For fans of Heated Rivalry, it was a rare kind of TV ending. Not a neat bow. Not a tragedy. Something in between, humming with possibility. The relationship was finally real, finally committed, and still, crucially, private.
Now Season 2 of Heated Rivalry is officially on the way, and the question dangling over the fandom is unashamedly romantic: is this all heading towards a wedding for Hudson Williams' Shane and Connor Storrie's Ilya, or will the show keep them trapped between the rink and real life for as long as possible?
Nothing about a wedding, or even an engagement, has been confirmed yet, so every theory should be taken with a grain of salt. But the source material and the creatives are not exactly discouraging speculation.
Heated Rivalry 2 Rumours And What We Know So Far
Season 1 closed on that cottage weekend: Shane and Ilya stepping out of secrecy, taking the terrifyingly ordinary step of introducing each other properly to Shane's parents, then driving off together into something that looked suspiciously like long‑term commitment.
Behind the scenes, HBO Max wasted no time.

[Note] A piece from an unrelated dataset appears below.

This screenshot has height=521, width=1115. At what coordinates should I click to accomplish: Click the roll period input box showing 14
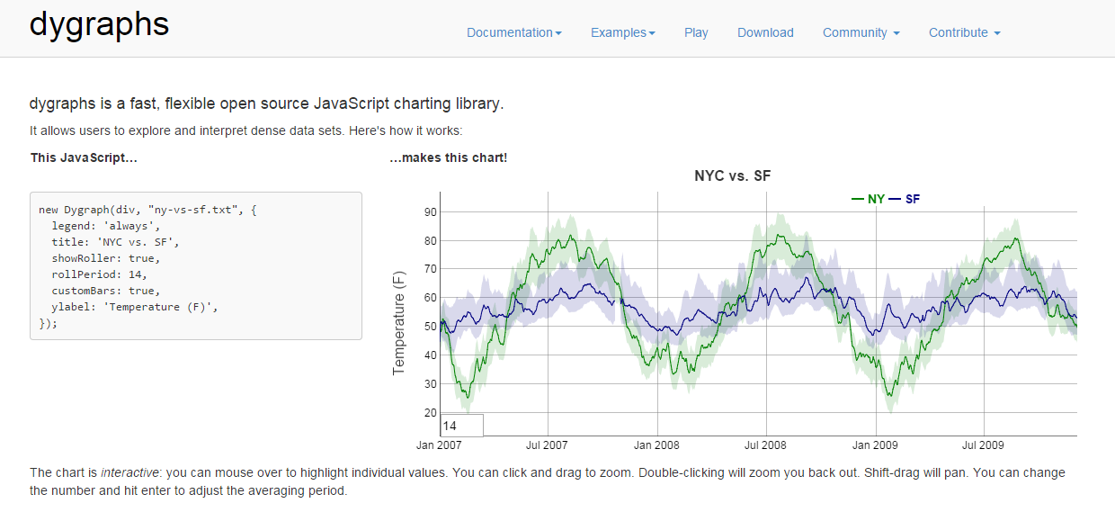pos(462,426)
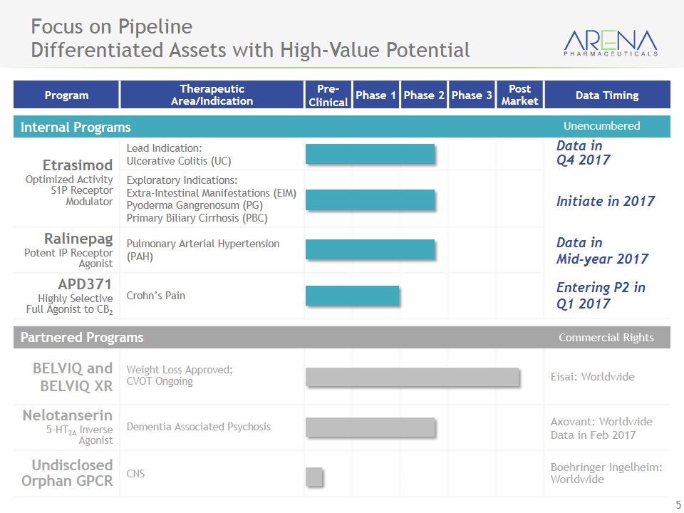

In December 2025, the streamer confirmed Heated Rivalry Season 2 with a knowingly cheeky Instagram video. Hudson Williams and Connor Storrie appeared on camera unboxing a hockey puck, branded 'Heated Rivalry' on one side and 'Season 2' on the other. The caption read: 'The game's not over. Season 2 of #HeatedRivalry is coming to HBO Max.' Subtle it was not, but fans did not want subtle. They wanted reassurance.
As for timing, Hudson Williams has been honest about how little he actually knows. Speaking to Variety, he said filming is expected to happen sometime in the summer of 2026. 'Maybe someone has told me July or August, but I really don't know,' he admitted, sounding like every actor who has learned not to trust production calendars until the call sheet lands.
Creator and showrunner Jacob Tierney has been even clearer on one point: he will not rush this. 'I don't want to put out a rushed shitty second season just because the show is very popular,' he told Variety. 'But we're very aware that our creative partners are enthusiastic and don't want to wait too long. We're getting back to work!' It is hard to argue with a man who will happily use the word 'shitty' about his own hypothetical work; at least you know he cares.
Heated Rivalry 2 Rumours, The Long Game And The Question Of Marriage
If you are hunting for clues about where Shane and Ilya go next, the safest place to look is not TikTok or X, but the bookshop.
Connor Storrie has already said that Season 2 will draw heavily from The Long Game, the sixth entry in Rachel Reid's Game Changers series, which originally brought these characters to life. 'Start reading The Long Game if you want to spoil it for yourselves,' he teased. That is not coyness; it is practically homework.
Tierney has also pointed fans back to the novel, with a few warnings attached. 'There's quite a bit of sex in The Long Game,' he told Variety. 'But I think it functions differently in the second book, and that's just what I want to do. The journey of this show, no matter how long it goes on for, will always be centred around the relationship between Shane and Ilya.'
In other words, yes, the sex will still be there, because it is a grown‑up romance and not a Disney cartoon. But the show is more interested in what happens after the initial high. Tierney has said he wants to explore what it looks like once you decide you are in love, and how that feeling is actually sustained over time. Anyone who has read The Long Game will know that the novel leans directly into that tension: the official synopsis ends with the line, 'It's time for them to decide what's most important—hockey or love.'
That sentence alone explains why wedding rumours have taken off. Marriage, in fan imagination at least, is the ultimate 'love' choice. In a world as macho and media‑scrutinised as professional hockey, it is also a political one. If the show follows the broad emotional arc of the book, viewers can reasonably expect more public stakes, more pressure on the couple's privacy, and harder questions about what they are willing to sacrifice for each other. A wedding would fit neatly into that escalating pattern.
But it is worth stressing again: neither HBO Max, nor Tierney, nor the cast has promised rings, vows or a big televised reception. All they have promised is that the heart of Heated Rivalry Season 2 will remain what made Season 1 work: two men trying, often badly, to stay in love while the rest of their lives claws at them from every direction.
Until cameras roll and trailers drop, everything else is fandom fantasy layered over one blunt line from the book: hockey or love.